### Collected data
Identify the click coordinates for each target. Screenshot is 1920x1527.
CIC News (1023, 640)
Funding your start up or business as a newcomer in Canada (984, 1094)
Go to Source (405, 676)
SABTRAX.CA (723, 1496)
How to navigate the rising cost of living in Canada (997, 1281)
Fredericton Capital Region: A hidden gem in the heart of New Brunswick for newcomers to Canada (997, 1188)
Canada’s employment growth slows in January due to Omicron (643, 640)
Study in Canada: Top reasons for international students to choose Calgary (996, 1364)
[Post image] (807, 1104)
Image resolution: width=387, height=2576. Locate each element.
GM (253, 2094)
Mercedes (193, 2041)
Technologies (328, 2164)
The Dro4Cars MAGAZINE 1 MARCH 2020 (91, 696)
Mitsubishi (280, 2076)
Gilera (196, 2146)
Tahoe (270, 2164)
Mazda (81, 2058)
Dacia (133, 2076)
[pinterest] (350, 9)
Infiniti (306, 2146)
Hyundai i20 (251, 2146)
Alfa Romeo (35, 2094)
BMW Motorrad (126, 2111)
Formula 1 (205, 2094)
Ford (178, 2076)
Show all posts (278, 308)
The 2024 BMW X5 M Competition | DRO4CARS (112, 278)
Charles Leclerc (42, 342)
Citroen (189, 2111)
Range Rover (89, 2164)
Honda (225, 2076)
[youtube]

### WHAT TO PRODUCE
The answer should be the exact lines running from the line containing "Mitsubishi (280, 2076)" to the last line of the entries, with nothing else.

### SOLUTION
Mitsubishi (280, 2076)
Gilera (196, 2146)
Tahoe (270, 2164)
Mazda (81, 2058)
Dacia (133, 2076)
[pinterest] (350, 9)
Infiniti (306, 2146)
Hyundai i20 (251, 2146)
Alfa Romeo (35, 2094)
BMW Motorrad (126, 2111)
Formula 1 (205, 2094)
Ford (178, 2076)
Show all posts (278, 308)
The 2024 BMW X5 M Competition | DRO4CARS (112, 278)
Charles Leclerc (42, 342)
Citroen (189, 2111)
Range Rover (89, 2164)
Honda (225, 2076)
[youtube]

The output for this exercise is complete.